Geometry & Topology
- Discipline: Geometry, Topology
- Language: English

Publication details
- History: 1997–present
- Publisher: Mathematical Sciences Publishers (UK)
- Open access: Delayed

Standard abbreviations
- ISO 4: Geom. Topol.

Indexing
- ISSN: 1465-3060 (print) 1364-0380 (web)

Links
- Journal homepage;

= Geometry & Topology =

Geometry & Topology is a peer-refereed, international mathematics research journal devoted to geometry and topology, and their applications. It is currently based at the University of Warwick, United Kingdom, and published by Mathematical Sciences Publishers, a nonprofit academic publishing organisation.

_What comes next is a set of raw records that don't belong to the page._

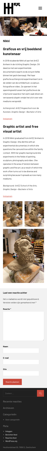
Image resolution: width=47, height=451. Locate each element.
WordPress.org (11, 441)
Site (5, 369)
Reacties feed (10, 438)
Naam (5, 346)
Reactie (7, 309)
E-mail (6, 358)
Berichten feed (11, 435)
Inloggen (8, 431)
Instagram (7, 118)
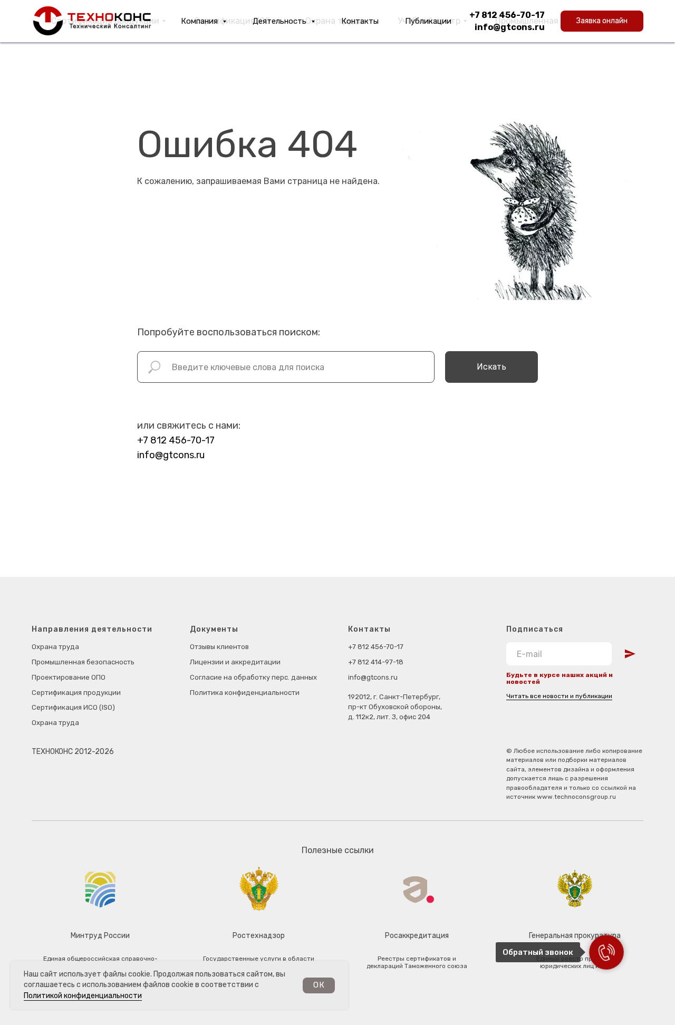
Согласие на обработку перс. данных (253, 677)
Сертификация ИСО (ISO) (73, 707)
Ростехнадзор (259, 935)
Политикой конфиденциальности (83, 995)
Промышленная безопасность (83, 662)
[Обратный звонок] (606, 952)
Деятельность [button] (280, 21)
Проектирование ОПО (68, 677)
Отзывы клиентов (219, 647)
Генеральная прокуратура (575, 935)
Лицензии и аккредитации (235, 662)
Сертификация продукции (76, 693)
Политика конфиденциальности (245, 693)
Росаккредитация (417, 935)
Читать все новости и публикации (559, 696)
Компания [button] (200, 21)
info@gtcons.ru (510, 27)
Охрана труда (55, 647)
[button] (602, 21)
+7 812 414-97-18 (375, 662)
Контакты (360, 21)
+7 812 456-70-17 (507, 15)
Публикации (428, 21)
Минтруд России (100, 935)
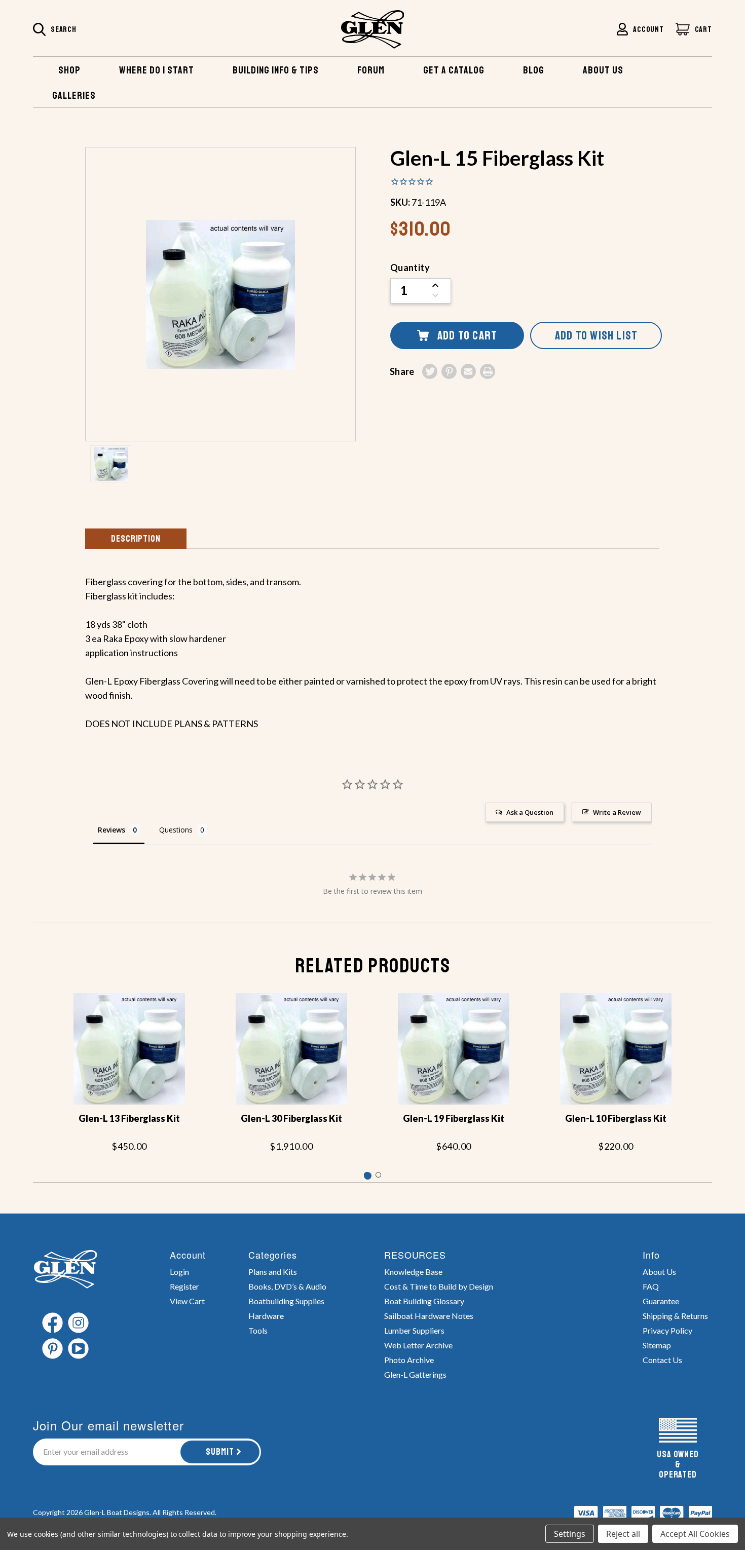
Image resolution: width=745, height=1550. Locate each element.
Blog (533, 70)
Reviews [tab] (111, 830)
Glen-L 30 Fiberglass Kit (291, 1118)
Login (179, 1271)
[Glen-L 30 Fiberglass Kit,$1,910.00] (291, 1049)
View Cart (187, 1301)
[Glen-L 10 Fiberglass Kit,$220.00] (615, 1049)
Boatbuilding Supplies (286, 1301)
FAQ (651, 1286)
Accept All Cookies (695, 1533)
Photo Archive (409, 1360)
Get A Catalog (454, 70)
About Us (659, 1271)
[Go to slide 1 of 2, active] (366, 1175)
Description (136, 538)
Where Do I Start (156, 70)
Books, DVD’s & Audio (287, 1286)
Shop (69, 70)
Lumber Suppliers (414, 1330)
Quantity (410, 267)
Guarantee (661, 1301)
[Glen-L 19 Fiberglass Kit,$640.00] (453, 1049)
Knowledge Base (413, 1271)
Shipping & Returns (675, 1315)
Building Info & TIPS (276, 70)
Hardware (266, 1315)
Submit (220, 1451)
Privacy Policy (667, 1330)
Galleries (74, 95)
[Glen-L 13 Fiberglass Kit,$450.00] (129, 1049)
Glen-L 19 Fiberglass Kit (453, 1118)
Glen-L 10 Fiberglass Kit (615, 1118)
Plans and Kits (272, 1271)
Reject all (623, 1533)
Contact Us (662, 1360)
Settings (569, 1533)
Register (184, 1286)
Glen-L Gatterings (415, 1374)
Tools (258, 1330)
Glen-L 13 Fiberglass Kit (129, 1118)
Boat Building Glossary (424, 1301)
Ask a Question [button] (529, 812)
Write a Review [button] (617, 812)
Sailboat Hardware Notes (428, 1315)
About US (603, 70)
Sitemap (657, 1345)
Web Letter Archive (418, 1345)
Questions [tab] (176, 830)
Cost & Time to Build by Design (438, 1286)
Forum (371, 70)
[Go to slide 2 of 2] (378, 1175)
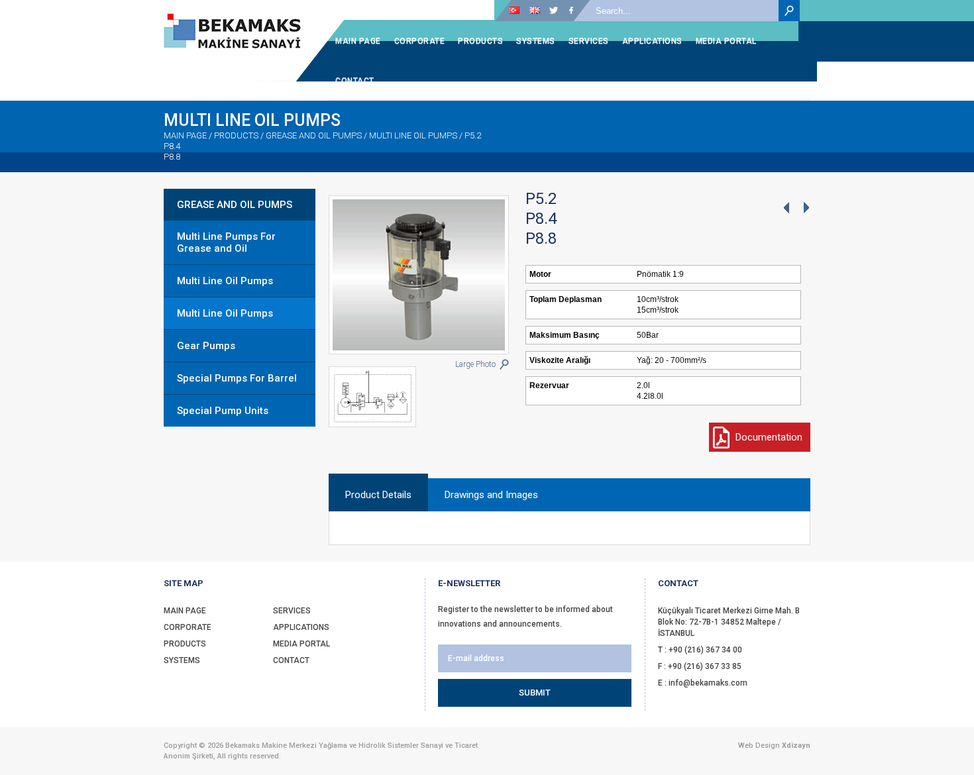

It was founded in 1997 by a group of topologists who were dissatisfied with recent substantial rises in subscription prices of journals published by major publishing corporations. The aim was to set up a high-quality journal, capable of competing with existing journals, but with substantially lower subscription fees. The journal was open-access for its first ten years of existence and was available free to individual users, although institutions were required to pay modest subscription fees for both online access and for printed volumes. At present, an online subscription is required to view full-text PDF copies of articles in the most recent three volumes; articles older than that are open-access, at which point copies of the published articles are uploaded to the arXiv. A traditional printed version is also published, at present on an annual basis.

The journal has grown to be well respected in its field, and has in recent years published a number of important papers, in particular proofs of the Property P conjecture and the Birman conjecture.